For independent artists, it can be difficult to identify the most effective release strategy for a body of work. After spending months, if not years, fine-tuning a final product, it’s not atypical for an artist managing his or her own business to release content on a channel and expect the Internet to do the rest. This is perhaps one of the biggest mistakes an artist can make; once the product is finished, the release is only the beginning to marketing it and getting as many ears listening as possible.
While investing in Public Relations to market your content can be a step in the right direction, what is most important (and cost-effective) is understanding the ebb and flow of modern music consumption in order to optimize who hears your music and when. This comprehension of the music landscape can help you know which blogs to reach out to at the right time, or can aid in something as simple as selecting the day of the week to reveal new material. Knowing to look for this is the first step, but actually grasping when to release and what to do with your data is the real challenge.
Stem’s first Artist-in-Residence, Kiran Gandhi, faced this challenge head on during her tenure as a Digital Analyst for Interscope Records. In the second installment of our three-part series highlighting Gandhi, we discuss the solutions to two common release questions among modern musicians.
Read part one of our series here.
Question 1: Which is best to release first: a YouTube Music Video, or iTunes single?
This is a question that can be reasoned in favor of both sides. According to Gandhi, “The first school of thought is, well, you want to have the video to drum up attention and excitement so when we do release the iTunes single, we can have a lot of enthusiasm and people are waiting for it. The opposite school of thought is, no way, we need to have the iTunes single ready and available for purchase, but once we put out the music video, we can direct that energy to the sales.”
Both options seem logical and can serve a purpose based on what the creator is hoping to accomplish. However, using Interscope’s data, Gandhi found the definitive option for higher success: Release your iTunes single first, and release your YouTube video within a window of seven to ten days after.
“We had [tried both strategies] on many different occasions based on who was product managing on that song. So, I looked at twenty songs from Interscope in 2012, and I said, ‘What was the most successful way of doing it?’” reveals Gandhi. “What we found was, absolutely you want to put out the iTunes single first, and then you want to put out the YouTube music video within a sweet spot of 7 to 10 business days after the iTunes single so that you can direct all energy from the YouTube video to purchase.”
Gandi also acknowledges that at the time of this study, the findings were exciting, but in 2015, we are now looking at streams as an indicator of success for independent artists versus actual sales. This solution between iTunes and YouTube can be applied to your strategy with streams as well. When releasing a new track, try adding the track to Spotify or SoundCloud first, then revealing the video on YouTube and attracting people to listen to the track on the hosting channel of your voice.
Question #2: Do Spotify streaming patterns behave the same way as YouTube views or iTunes sales?

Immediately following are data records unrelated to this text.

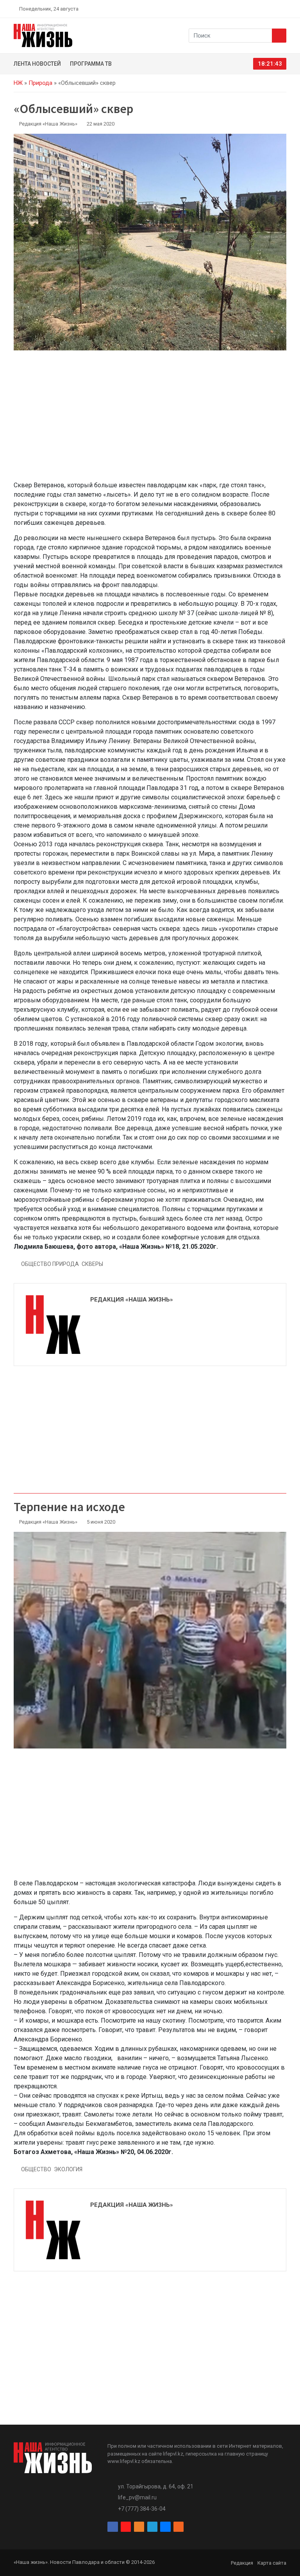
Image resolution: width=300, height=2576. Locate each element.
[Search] (279, 36)
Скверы (92, 1264)
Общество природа (50, 1264)
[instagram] (247, 8)
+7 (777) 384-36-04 (142, 2509)
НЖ (18, 82)
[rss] (283, 8)
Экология (68, 2169)
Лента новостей (37, 64)
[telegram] (265, 8)
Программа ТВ (91, 64)
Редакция (242, 2563)
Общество (36, 2169)
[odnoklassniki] (256, 8)
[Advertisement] (150, 420)
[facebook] (238, 8)
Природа (40, 82)
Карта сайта (271, 2563)
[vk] (274, 8)
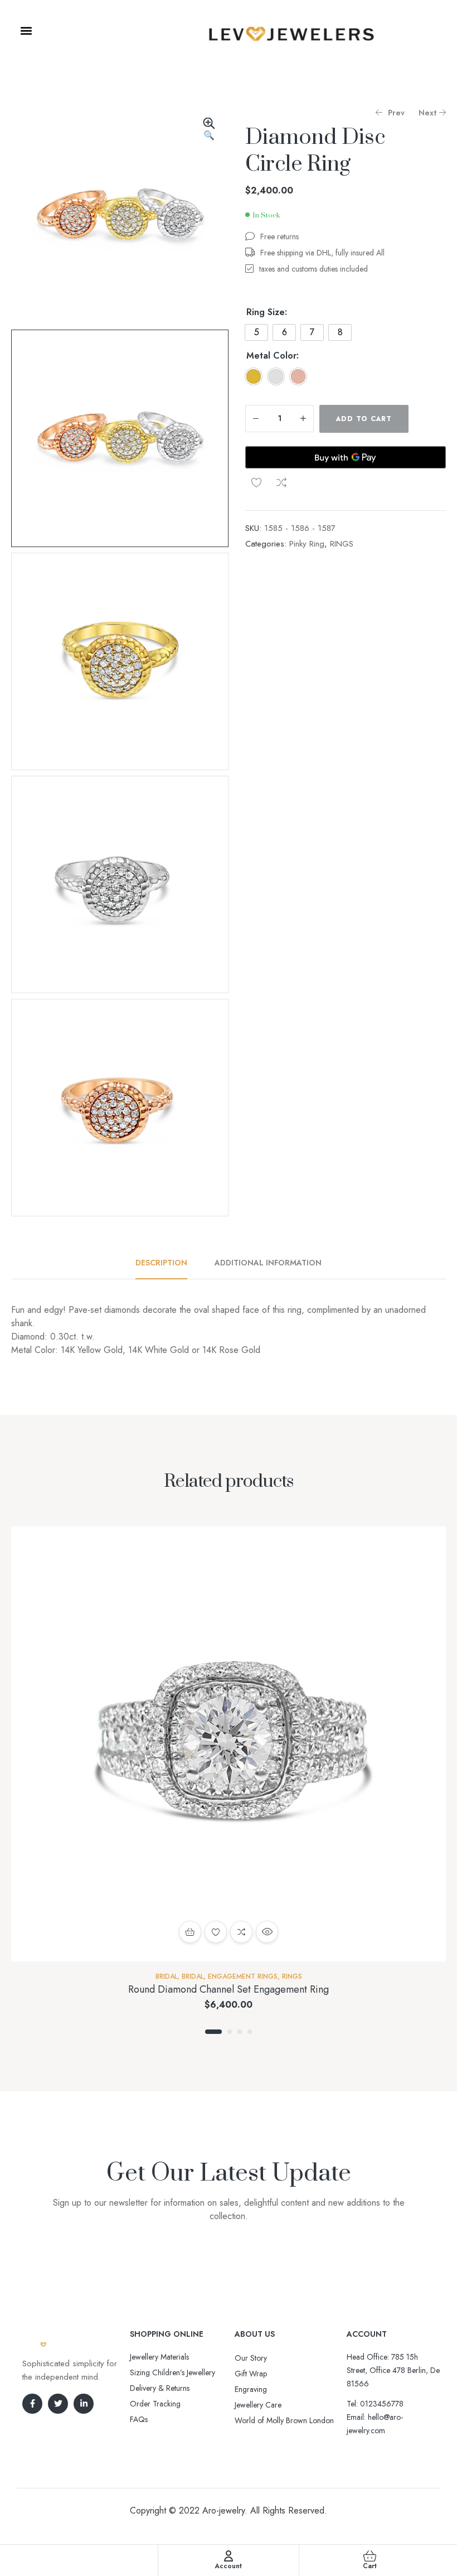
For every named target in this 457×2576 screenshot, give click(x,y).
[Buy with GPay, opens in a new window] (345, 457)
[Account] (228, 2555)
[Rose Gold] (298, 376)
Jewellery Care (258, 2404)
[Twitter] (58, 2404)
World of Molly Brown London (284, 2420)
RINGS (341, 544)
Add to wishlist (256, 482)
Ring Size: (266, 312)
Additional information (268, 1262)
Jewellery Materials (159, 2356)
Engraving (251, 2389)
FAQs (139, 2419)
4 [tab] (249, 2031)
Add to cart (364, 419)
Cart (370, 2566)
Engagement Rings (243, 1976)
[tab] (167, 1262)
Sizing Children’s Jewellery (172, 2372)
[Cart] (369, 2555)
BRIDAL (166, 1976)
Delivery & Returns (159, 2388)
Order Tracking (155, 2403)
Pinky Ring (306, 544)
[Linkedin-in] (84, 2404)
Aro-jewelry (223, 2510)
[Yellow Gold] (253, 376)
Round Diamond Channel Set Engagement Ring (228, 1989)
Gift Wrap (251, 2373)
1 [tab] (213, 2031)
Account (228, 2566)
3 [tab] (239, 2031)
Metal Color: (272, 356)
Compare (281, 482)
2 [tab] (229, 2031)
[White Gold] (276, 376)
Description (161, 1262)
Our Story (251, 2358)
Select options (190, 1932)
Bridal (192, 1976)
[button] (26, 30)
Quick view (267, 1932)
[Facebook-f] (32, 2404)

The short answer to this question is “no.” However, Gandhi offers data-supported insight into just how much the release options truly differ. First, it’s important to understand the typical patterns of YouTube and iTunes releases; with these channels, spikes in consumption are usually seen within the first 24 hours of a piece of content’s lifecycle.
“The YouTube [views] and iTunes [sales], they’ll have a huge spike on the release day, and then smaller spikes later on. But those two, those first days are really it. That’s it. That’s when the majority of the volume and traffic and sales are made.”
Of course, it cannot be assumed that Spotify, an inherently different platform from YouTube and iTunes, will behave similarly. According to Gandhi’s data analysis, the lifetime performance of a single on Spotify is incredible different than that on another channel, with spikes in growth happening as late as two months after release.
“On Spotify, because it’s not as strong a discovery engine [as YouTube or iTunes], especially for more top-of-the-pot type hits, the users and their fans usually go and add the song on their Spotify much later, and the true spikes in the growth and streams happen towards the 8 weeks out from release,” says Gandhi. “That is a very different and new thing in the music industry. It’s usually about that one first day. So to just know that, really, don’t worry if you don’t see the initial spike on Spotify, don’t fire the artist just yet, don’t give up on the album just yet, and that actually, you really could only measure the success of an album on Spotify two months out — that was huge. Otherwise [Interscope] probably would have dropped a lot of people based on their initial performances on Spotify.”
While these findings are supported by major label-level data, it’s important to do your due diligence in drawing conclusions from your own content’s performance. If you find that your fans respond better to seeing a video on YouTube before hearing the track itself, then you should follow that strategy. If you see a spike in Spotify streams a month out from your original release, then perhaps focus on getting coverage for your content around that time to boost those numbers even higher.
Your audience is the greatest tell-all for what strategy works; in order to find success in releasing your content, figure out what their consumption patterns are, and position your content to be where they will respond best to it, at the right time.